Ma il nome di Horner non resta relegato alla sola animazione: nel 1995 è la volta di “Jumanji”, pellicola che mesce commedia, avventura e fantastico. Fulcro del film sono i temi della crescita, del rapporto genitore-figlio, del lutto, inquadrato non solo nelle figure degli orfani Judy e Peter Sheperd ma anche negli eterni bambini Sarah White e Alan Parrish, interpretato dal compianto Robin Williams. Qui il sonoro si trasforma, si incupisce: quello di Jumanji è un mondo sconosciuto, minaccioso, che cela insidie e pericoli. Horner arricchisce quindi i suoi brani con toni tribali, primitivi, che incarnano la costante inquietudine che accompagna ogni indovinello, seguono l’ombra di ogni nuova minaccia, delineano il caos generato dal misterioso gioco da tavolo. Frequenti i legni, espressione di un singolare dualismo: da un lato, quando affiancati dall’orchestra, personificano gli enigmatici rischi della giungla, ma dall’altro, se accostati al pianoforte, comunicano tutta la nostalgia e i rimorsi dei protagonisti. La colonna sonora è uno dei fili attraverso i quali si dipana il viaggio dei quattro, conducendoli sino al sconfitta simbolica delle loro paure infantili e conquistando, finalmente, la maturità necessaria ad affrontare l’età adulta.

Concludiamo questa immersione con “Casper”, uscito nello stesso anno. Stavolta Horner fonde legni e voci per donare allo strano caso del bambino fantasma la consistenza di una struttura musicale organica e armoniosa. Il film segue le disavventure del dottor James Harvey, improvvisatosi scienziato del paranormale dopo la perdita della moglie, e sua figlia Kat, una Christina Ricci agli esordi. La colonna sonora si snoda seguendo l’evoluzione dell’inusuale amicizia – a tratti velata da romanticismo – tra Casper e Kat, che assiste quest’ultima nella crescita e fornisce a suo padre l’occasione di far pace col ricordo della donna che amava. Ma nonostante i temi ricordino quelli di “Jumanji” – la crescita, il lutto, il soprannaturale – il carattere delle musiche è diametralmente opposto: soffuso, delicato, vellutato sino a cullare lo spettatore. Gli unici sgarri che Horner si concede si verificano unicamente quando gli zii di Casper si impadroniscono della scena; per il resto della pellicola l’atmosfera è impreziosita dai molteplici pezzi al pianoforte, dai cori serafici, da malinconiche ninna-nanne come Casper’s Lullaby. La crescita emotiva e psichica di Kat e, per certi versi, dello stesso Casper – nonché il sunto del loro rapporto – è simboleggiato da One Last Wish, tema portante di tutta la pellicola divenuto con gli anni uno dei brani più rappresentativi della produzione horneriana per l’infanzia.

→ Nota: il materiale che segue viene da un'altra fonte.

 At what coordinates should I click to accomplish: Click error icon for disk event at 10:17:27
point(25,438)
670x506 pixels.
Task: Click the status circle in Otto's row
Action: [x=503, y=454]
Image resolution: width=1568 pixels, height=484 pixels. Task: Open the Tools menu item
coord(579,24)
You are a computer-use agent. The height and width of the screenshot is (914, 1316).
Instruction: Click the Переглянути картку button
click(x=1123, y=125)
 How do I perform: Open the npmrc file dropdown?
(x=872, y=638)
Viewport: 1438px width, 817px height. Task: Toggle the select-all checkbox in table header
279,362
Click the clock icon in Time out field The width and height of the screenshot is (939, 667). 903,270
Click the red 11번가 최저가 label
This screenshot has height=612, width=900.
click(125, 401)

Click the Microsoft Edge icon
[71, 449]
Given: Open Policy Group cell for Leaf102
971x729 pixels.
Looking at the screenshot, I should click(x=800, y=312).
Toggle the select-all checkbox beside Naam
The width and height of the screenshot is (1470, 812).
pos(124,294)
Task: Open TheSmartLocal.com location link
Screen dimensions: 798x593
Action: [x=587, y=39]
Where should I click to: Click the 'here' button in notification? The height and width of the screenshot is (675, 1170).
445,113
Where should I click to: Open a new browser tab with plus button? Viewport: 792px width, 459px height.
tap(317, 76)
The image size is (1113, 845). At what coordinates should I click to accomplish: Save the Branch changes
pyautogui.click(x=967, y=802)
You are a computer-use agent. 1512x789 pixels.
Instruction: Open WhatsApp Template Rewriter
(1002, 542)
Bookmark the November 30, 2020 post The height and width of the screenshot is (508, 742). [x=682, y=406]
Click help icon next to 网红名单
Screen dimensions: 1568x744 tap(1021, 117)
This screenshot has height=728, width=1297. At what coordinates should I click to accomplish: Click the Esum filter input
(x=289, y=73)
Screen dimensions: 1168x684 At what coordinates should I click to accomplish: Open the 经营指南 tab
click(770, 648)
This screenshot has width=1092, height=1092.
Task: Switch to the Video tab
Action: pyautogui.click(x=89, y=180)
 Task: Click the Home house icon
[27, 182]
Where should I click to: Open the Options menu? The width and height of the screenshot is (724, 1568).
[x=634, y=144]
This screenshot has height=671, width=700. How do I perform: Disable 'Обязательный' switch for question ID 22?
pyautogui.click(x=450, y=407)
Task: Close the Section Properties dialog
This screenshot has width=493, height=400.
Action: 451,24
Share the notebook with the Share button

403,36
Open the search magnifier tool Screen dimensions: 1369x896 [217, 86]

Una magia, quella di Horner, capace di animare, ravvivare e vivacizzare personaggi dai trascorsi disparati e storie dalle tessiture difformi. Un compositore che nelle sue creazioni per l’infanzia ha saputo incalanare nella sua musica le emozioni cardine dei bambini: lo stupore, il sollazzo, l’entusiasmo ma anche la tristezza, la paura e le insicurezze tipiche di quell’età cruciale. Il mondo cinematografico, soprattutto nelle persone dei suoi compositori, ha perso un artista dalla straordinaria abilità: in tanti, soprattutto esponenti del mondo della musica, hanno pianto la sua morte, dal maestro Hans Zimmer all’astro nascente Bear McCreary. Un tributo d’obbligo a un grande artista che ha saputo dare vita, forse più degli stessi sceneggiatori, a opere indimenticabili per le generazioni di bambini e ragazzi che le hanno guardate, respirate, vissute.